As baterias do 30G são do tipo lítio-níquel-manganês-cobalto (NMC), tecnologia que oferece maior densidade energética, resultando em menor peso para o veículo para transporte de carga. Neste modelo, as baterias serão modulares, o que facilita a distribuição de carga pelo caminhão. De acordo com a montadora, os custos de manutenção do motor são semelhantes aos de combustão interna.

Marcelo Gallão, Diretor de Desenvolvimento de Negócios da Scania Operações Comerciais Brasil, destaca que o 30G é ideal para transportes entre centros de distribuição e grandes centros urbanos com raios de até 300 km. “Além de zero emissões, a redução de ruídos permite que esse caminhão seja usado para entrada em cidades em períodos noturnos sem incômodos à população. O 30G é uma excelente opção para operações hub to hub, atendendo tanto demandas urbanas quanto de distribuição dentro das cidades”, acrescenta.
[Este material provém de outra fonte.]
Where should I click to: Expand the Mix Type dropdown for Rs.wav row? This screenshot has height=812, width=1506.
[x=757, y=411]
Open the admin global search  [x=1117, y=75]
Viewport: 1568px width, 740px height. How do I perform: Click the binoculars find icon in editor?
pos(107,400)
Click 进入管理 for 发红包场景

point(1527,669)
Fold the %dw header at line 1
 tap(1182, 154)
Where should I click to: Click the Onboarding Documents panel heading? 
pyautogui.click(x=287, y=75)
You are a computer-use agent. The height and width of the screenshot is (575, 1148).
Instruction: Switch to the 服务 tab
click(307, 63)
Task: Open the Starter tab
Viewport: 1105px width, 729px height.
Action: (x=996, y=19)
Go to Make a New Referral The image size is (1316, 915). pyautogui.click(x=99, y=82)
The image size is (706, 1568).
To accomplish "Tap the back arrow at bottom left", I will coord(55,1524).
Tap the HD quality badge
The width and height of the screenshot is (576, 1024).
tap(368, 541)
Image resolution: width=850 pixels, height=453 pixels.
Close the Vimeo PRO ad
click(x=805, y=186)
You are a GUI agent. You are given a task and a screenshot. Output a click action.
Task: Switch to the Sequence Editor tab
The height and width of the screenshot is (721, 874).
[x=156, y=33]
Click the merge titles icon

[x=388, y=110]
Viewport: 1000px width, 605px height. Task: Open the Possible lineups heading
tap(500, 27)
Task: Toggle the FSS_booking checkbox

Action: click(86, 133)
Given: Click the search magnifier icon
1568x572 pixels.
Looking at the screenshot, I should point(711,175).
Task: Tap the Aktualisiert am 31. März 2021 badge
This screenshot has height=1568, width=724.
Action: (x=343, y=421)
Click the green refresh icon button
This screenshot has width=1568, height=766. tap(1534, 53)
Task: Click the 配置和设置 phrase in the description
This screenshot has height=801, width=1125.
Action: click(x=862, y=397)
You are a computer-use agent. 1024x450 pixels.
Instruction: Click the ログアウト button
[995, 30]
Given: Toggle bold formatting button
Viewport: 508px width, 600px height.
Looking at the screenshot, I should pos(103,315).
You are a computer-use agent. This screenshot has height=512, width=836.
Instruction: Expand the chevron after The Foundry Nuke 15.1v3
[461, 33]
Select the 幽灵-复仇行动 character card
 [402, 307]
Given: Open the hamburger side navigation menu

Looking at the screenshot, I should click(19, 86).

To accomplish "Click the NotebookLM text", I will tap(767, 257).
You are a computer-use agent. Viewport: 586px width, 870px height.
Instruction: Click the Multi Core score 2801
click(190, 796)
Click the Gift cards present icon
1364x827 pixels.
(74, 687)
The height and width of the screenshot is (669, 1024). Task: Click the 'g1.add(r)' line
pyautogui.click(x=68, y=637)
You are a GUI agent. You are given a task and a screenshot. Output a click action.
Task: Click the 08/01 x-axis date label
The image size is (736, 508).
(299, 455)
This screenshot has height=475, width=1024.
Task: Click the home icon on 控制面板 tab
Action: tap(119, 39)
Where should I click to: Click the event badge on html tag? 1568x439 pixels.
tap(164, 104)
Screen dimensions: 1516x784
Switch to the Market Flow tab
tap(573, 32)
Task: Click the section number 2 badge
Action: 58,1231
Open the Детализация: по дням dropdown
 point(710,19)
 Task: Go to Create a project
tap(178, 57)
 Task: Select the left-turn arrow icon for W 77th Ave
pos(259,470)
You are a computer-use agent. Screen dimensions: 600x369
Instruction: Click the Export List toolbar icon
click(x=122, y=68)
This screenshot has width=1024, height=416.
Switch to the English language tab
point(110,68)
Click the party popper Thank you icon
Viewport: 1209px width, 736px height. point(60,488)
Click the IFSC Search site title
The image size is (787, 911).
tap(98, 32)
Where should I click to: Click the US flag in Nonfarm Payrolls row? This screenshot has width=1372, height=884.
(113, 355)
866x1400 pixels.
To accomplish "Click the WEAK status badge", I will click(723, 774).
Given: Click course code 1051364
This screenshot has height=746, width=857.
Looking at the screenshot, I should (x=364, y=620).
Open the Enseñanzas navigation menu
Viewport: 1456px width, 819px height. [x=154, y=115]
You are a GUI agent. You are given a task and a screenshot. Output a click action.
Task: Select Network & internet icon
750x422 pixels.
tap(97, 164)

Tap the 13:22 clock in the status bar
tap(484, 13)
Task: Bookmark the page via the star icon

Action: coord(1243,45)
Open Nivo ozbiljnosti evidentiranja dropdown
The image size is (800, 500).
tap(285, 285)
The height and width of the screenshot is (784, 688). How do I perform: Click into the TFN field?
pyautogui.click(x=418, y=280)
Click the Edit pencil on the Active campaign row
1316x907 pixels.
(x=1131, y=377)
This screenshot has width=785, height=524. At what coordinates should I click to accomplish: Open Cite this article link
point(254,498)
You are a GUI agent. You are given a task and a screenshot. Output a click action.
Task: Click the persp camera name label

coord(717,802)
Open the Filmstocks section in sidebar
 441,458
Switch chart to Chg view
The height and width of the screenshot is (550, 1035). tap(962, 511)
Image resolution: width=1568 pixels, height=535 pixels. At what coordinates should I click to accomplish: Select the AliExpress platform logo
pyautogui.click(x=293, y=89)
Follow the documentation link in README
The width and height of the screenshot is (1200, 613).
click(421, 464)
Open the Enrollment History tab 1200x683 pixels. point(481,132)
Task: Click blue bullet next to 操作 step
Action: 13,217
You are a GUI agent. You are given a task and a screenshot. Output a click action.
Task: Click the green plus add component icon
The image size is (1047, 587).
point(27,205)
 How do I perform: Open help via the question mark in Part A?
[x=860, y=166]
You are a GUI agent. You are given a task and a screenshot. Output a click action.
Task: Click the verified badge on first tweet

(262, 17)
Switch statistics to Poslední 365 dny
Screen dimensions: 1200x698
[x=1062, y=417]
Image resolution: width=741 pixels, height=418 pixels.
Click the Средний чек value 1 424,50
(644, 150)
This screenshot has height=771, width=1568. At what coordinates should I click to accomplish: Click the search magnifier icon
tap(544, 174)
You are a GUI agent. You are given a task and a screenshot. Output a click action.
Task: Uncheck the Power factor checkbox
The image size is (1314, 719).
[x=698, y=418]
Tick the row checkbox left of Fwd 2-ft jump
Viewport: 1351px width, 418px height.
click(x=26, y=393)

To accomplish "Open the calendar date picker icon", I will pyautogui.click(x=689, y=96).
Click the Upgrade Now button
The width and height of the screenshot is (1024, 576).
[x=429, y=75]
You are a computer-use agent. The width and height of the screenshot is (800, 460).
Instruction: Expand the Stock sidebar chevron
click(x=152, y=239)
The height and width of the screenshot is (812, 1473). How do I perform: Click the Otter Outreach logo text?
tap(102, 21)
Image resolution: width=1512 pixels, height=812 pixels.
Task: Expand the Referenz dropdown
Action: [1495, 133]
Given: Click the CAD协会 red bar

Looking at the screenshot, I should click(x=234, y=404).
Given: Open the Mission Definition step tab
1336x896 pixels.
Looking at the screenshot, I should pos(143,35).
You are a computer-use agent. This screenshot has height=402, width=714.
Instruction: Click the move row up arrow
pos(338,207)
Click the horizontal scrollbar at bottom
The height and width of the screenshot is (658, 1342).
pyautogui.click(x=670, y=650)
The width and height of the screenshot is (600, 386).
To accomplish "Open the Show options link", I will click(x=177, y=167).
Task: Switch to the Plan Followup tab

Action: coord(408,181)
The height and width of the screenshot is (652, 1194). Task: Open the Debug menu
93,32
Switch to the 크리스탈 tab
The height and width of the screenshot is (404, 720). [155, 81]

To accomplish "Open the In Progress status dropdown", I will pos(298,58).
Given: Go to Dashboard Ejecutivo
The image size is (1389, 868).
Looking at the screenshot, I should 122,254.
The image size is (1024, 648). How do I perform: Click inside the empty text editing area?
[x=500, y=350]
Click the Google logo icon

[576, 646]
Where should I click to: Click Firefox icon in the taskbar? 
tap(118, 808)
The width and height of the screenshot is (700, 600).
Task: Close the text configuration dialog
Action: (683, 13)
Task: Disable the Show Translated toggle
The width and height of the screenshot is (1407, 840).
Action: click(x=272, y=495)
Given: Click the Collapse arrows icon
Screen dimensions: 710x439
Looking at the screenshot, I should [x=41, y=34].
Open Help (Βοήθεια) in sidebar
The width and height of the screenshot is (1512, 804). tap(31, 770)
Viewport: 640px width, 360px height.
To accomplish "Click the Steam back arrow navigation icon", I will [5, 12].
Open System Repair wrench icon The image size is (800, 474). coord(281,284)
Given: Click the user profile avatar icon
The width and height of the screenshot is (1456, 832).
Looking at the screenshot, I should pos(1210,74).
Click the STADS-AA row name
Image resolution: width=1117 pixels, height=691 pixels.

De acordo com a presidente e CEO da Scania Operações Comerciais Brasil, Simone Montagna, o lançamento do novo veículo reforça o compromisso da empresa com a sustentabilidade e a transição energética.  “Estamos seguindo mais um passo do nosso compromisso de liderar a transição para um sistema de transporte mais sustentável. O transportador brasileiro terá em suas mãos o mais amplo portfólio sustentável do mercado”, completa. 

Caminho sem volta

Para o doutor em engenharia elétrica e especialista em energia e meio ambiente, Danilo de Souza, a eletrificação da frota de veículos brasileiros é uma realidade que se mostra cada vez mais viável, dentre outras razões, pela matriz energética altamente renovável. “Um carro elétrico no Brasil é cinco vezes menos poluente do que na Europa, considerando o mesmo modelo de carro, porque, ao abastecer um carro elétrico com energia gerada a partir da nossa matriz energética, que é predominantemente composta por fontes renováveis como hidrelétricas, eólicas e solares, o impacto ambiental é muito menor. Já na Europa, o mix energético ainda conta com uma participação significativa de gás natural e, em alguns países, como a Polônia, de carvão”, afirma o especialista. 

De acordo com os dados do Ministério de Minas e Energia (MME), o Brasil alcançou  93,1% da geração de energia elétrica proveniente de fontes renováveis em 2023. As Hidrelétricas, fotovoltaicas e eólicas contribuíram para que a matriz elétrica do país continue entre as mais limpas do mundo. A geração totalizou 70.206 megawatts médios (MWm).